The default setup is that each generated sequence is an episode with sparse rewards (i.e., you only get the reward at the end). One or more agents can solve it:

If it's just one agent, then it will create a sequence for each episode. Ideally, you'd run multiple episodes across the whole training time (trajectory).
You can also do multiple agents using Batch PPO, IMPALA, or A2C. Each agent will then have its own trajectory consisting of multiple episodes (and consecutively, a generated sequence per episode).

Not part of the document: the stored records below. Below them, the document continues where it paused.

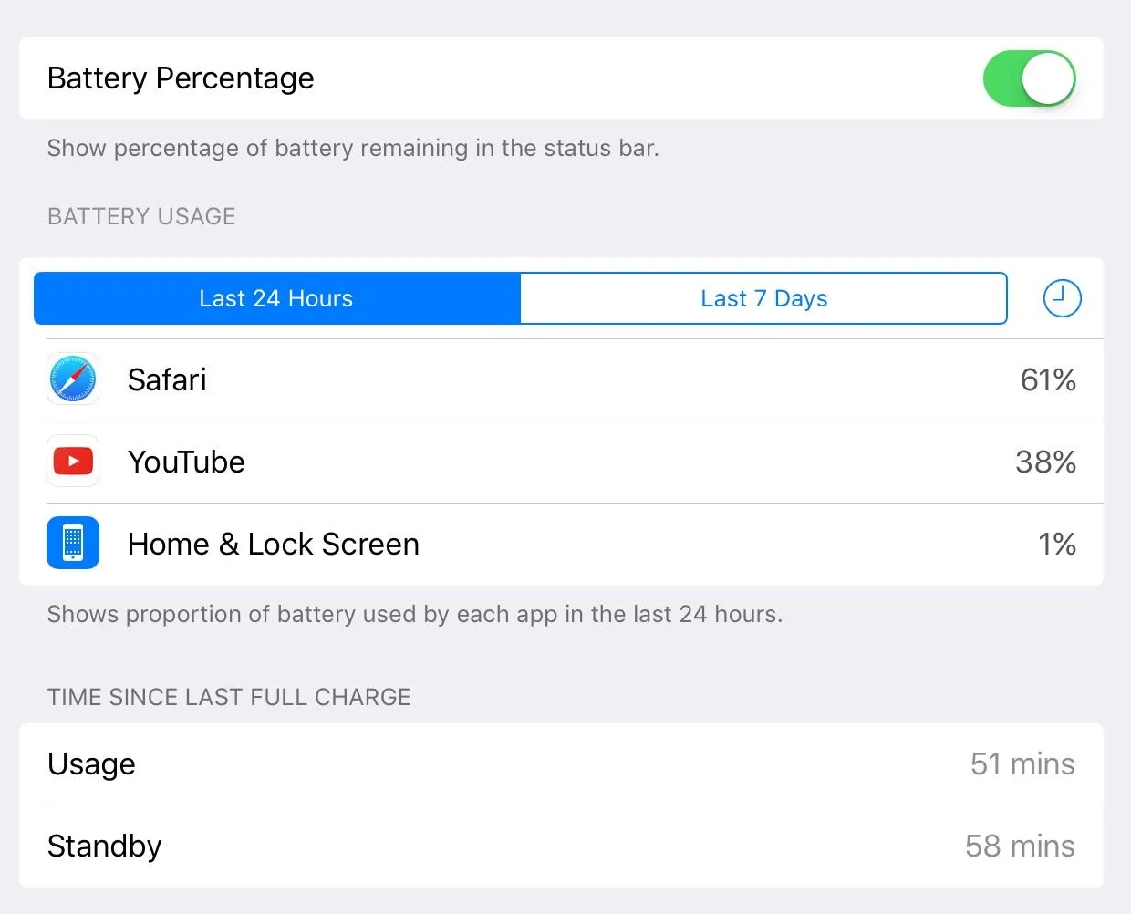The height and width of the screenshot is (914, 1131).
Task: Tap the Home & Lock Screen label
Action: point(274,544)
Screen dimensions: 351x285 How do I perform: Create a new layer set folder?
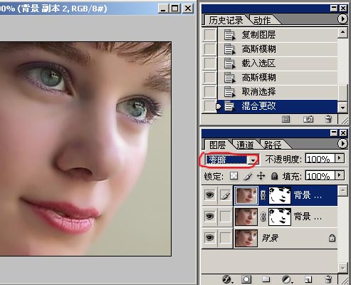[x=266, y=279]
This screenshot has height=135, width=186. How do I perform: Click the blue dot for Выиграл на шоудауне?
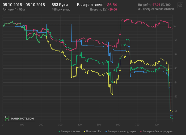coord(106,131)
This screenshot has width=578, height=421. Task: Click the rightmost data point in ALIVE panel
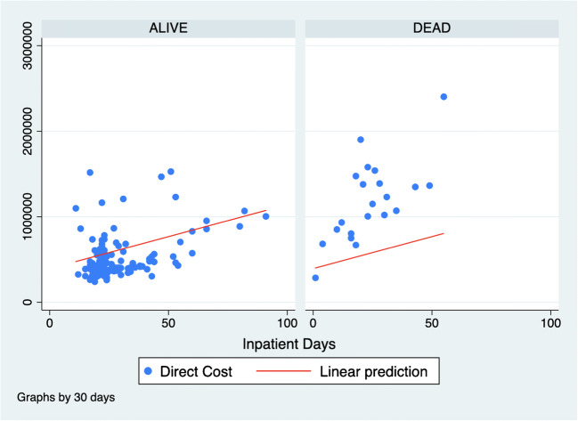(265, 216)
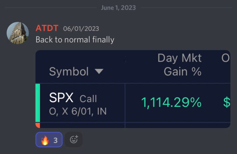Image resolution: width=237 pixels, height=154 pixels.
Task: Click the message timestamp 06/01/2023
Action: click(x=81, y=29)
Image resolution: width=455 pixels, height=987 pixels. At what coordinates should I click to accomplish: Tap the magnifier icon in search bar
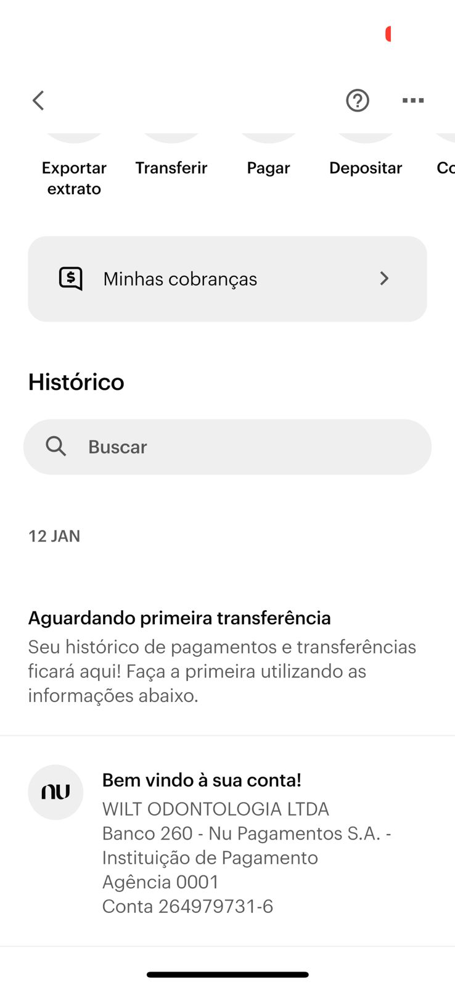(56, 446)
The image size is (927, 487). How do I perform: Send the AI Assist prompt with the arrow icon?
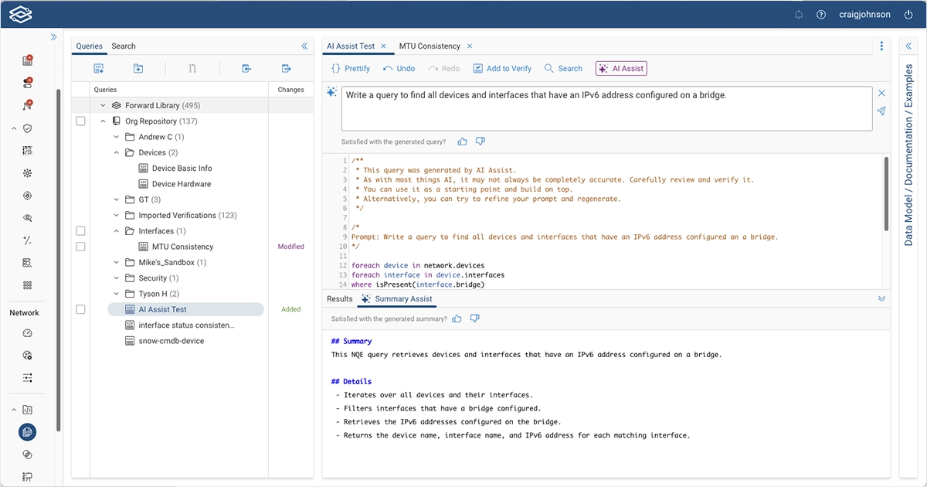click(881, 111)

It seems that this project's been two years ago so I'm not sure how updated it is in its domain. Unfortunately, I wasn't able to continue my research on this (but still keeping tabs on what's happening in this topic). The current SoTA in my opinion is DeepMind's AlphaFold. They do some level of feature engineering (distance and angle predictions) before running it on a classifier.

If you wish to know more information, I've written some posts regarding this project (some may be a bit dated):

On gym-lattice itself: https://ljvmiranda921.github.io/projects/2018/05/13/gym-lattice/
On multiagent setups: https://ljvmiranda921.github.io/projects/2018/09/14/pfn-internship/
On episodes and training steps: https://ljvmiranda921.github.io/notebook/2017/11/26/a-brief-soiree-with-reinforcement-learning/

FeynmanDNA commented 4 years ago

hi @ljvmiranda921 , I have read through your related writings on RL on your blog before. They are very educational and inspiring! I have always wondered were there any followup research from your Waseda lab-mates in this direction :)

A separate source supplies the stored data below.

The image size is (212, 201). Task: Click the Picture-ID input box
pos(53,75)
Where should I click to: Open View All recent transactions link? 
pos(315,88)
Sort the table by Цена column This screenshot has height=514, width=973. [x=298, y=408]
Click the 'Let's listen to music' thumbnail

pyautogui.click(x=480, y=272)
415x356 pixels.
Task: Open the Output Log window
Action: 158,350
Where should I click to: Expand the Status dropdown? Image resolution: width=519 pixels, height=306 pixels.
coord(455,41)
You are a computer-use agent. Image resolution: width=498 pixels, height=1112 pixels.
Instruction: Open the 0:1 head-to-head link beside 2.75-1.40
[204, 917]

Thank you so much for your sharing and pointers to other resources. I will check them out!

Regarding the "agent" and "generated sequence", the main concern I have is that since your observation_space is kind of tied to the sequence length:

self.grid_length = 2 * len(seq) + 1
...
self.observation_space = spaces.Box(low=-2, high=1,
    shape=(self.grid_length, self.grid_length),
    dtype=int)

So when the training is done for one sequence HHHPHH, the same RL q-table or DQN weights might not generalize to other sequences like HPPPHH?

My first impression on the gym-lattice design is that the sequence is in a way like the frozenLake map. The agent will learn to traverse through a particular frozenLake map, but will need to retrain for a different frozenLake map.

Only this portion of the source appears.